→ Task statement: What should be copied is the stretch of entries below from the line with "Task: Open the Help question mark icon" up to and including the line with "You are a GUI", exactly and without images.

→ Information given:
Segment Open
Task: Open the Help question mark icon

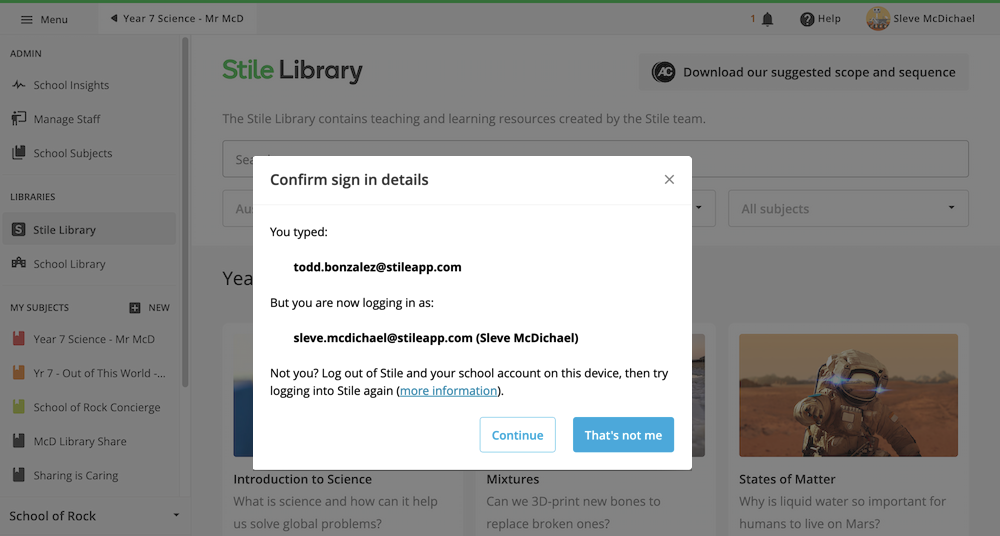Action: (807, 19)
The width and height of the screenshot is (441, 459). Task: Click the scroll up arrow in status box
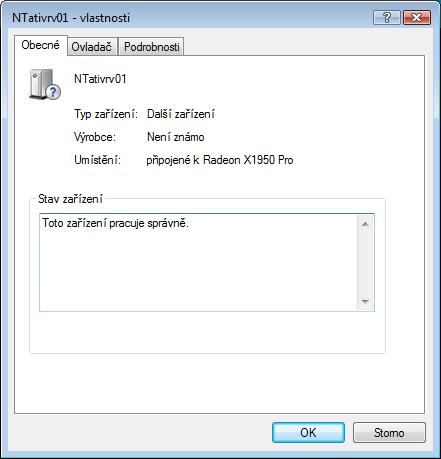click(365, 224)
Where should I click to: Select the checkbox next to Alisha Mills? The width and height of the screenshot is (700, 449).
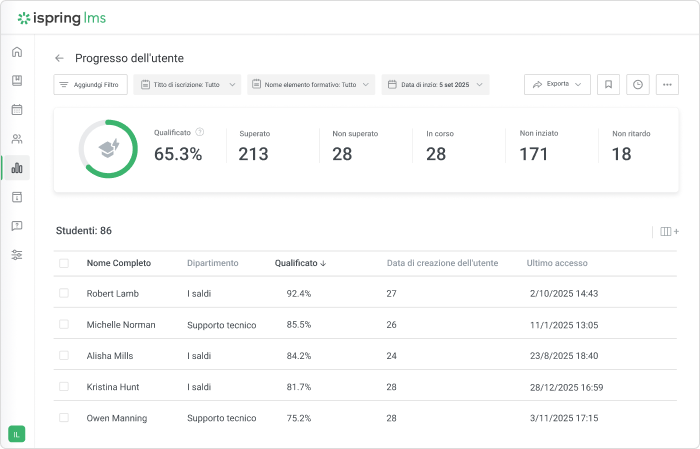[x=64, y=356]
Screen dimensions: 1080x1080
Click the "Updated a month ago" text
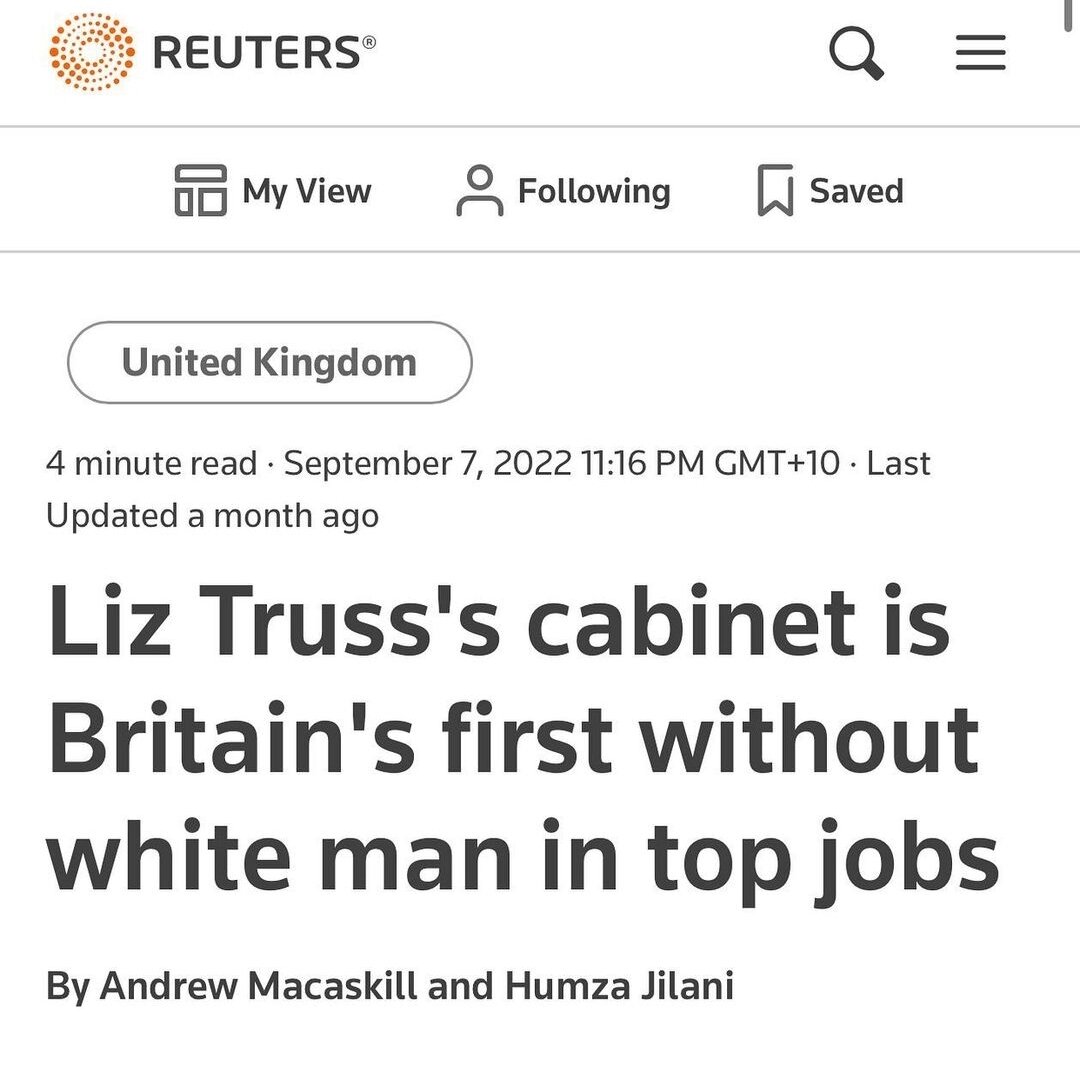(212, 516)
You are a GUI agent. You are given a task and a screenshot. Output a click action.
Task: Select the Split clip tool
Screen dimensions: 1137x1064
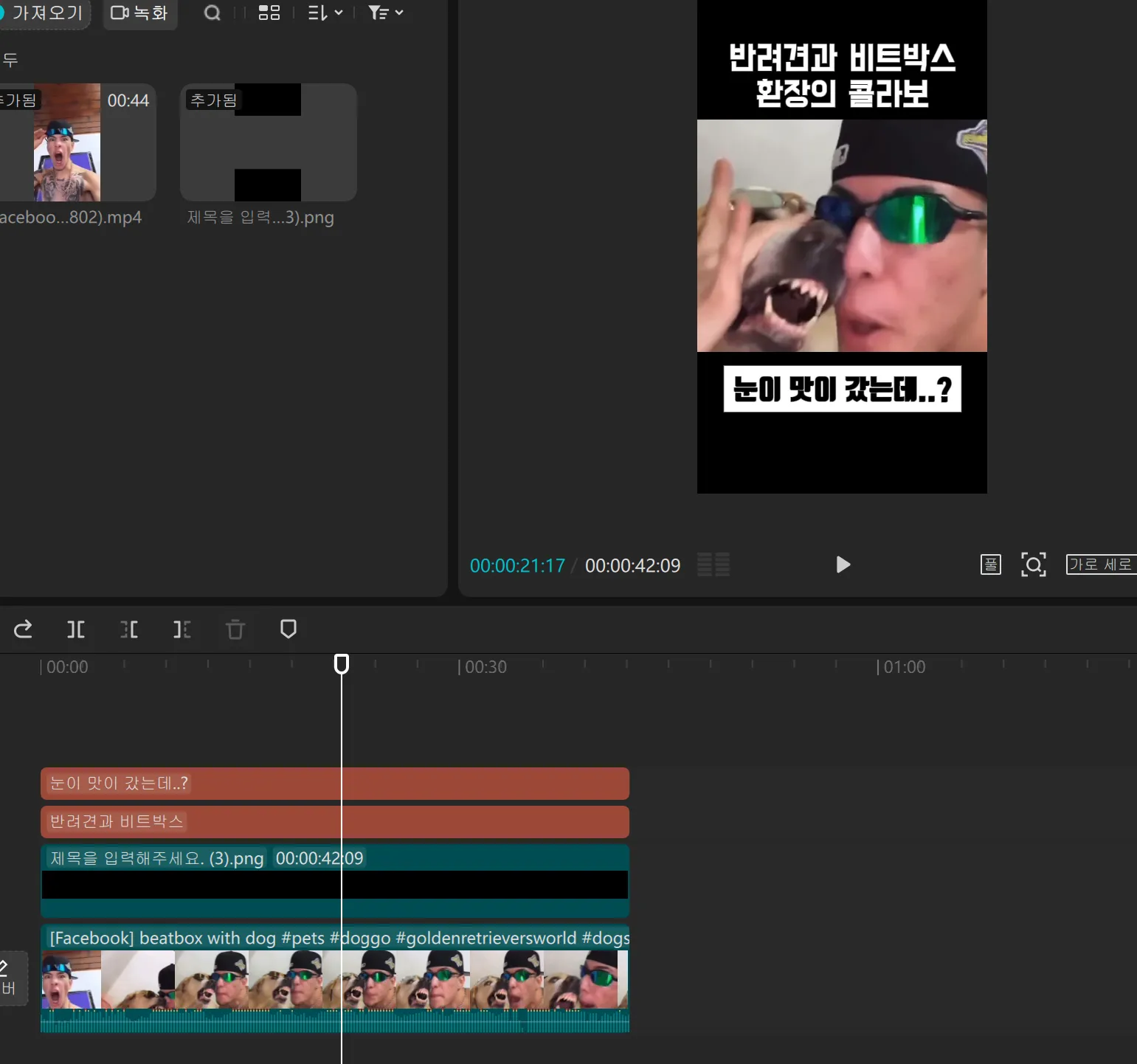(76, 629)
Segment Closed
Segment Open
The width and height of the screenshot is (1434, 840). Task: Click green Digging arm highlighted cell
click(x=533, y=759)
Segment Closed
Segment Open
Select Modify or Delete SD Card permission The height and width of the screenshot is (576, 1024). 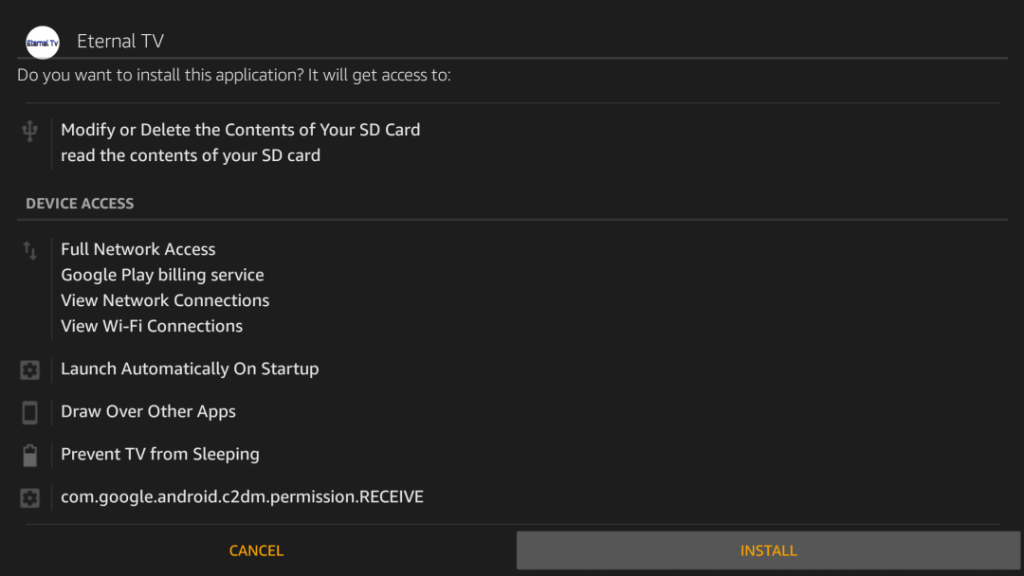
Segment Closed
→ Solution for this exercise:
Task: Open the Help question mark icon

Action: (807, 19)
The width and height of the screenshot is (441, 459). Task: Click the scroll up arrow in status box
click(365, 224)
Where should I click to: Select the checkbox next to Alisha Mills? The width and height of the screenshot is (700, 449).
[x=64, y=356]
Screen dimensions: 1080x1080
Click the "Updated a month ago" text
(212, 516)
You are a GUI agent. You are given a task and a screenshot. Output a click action.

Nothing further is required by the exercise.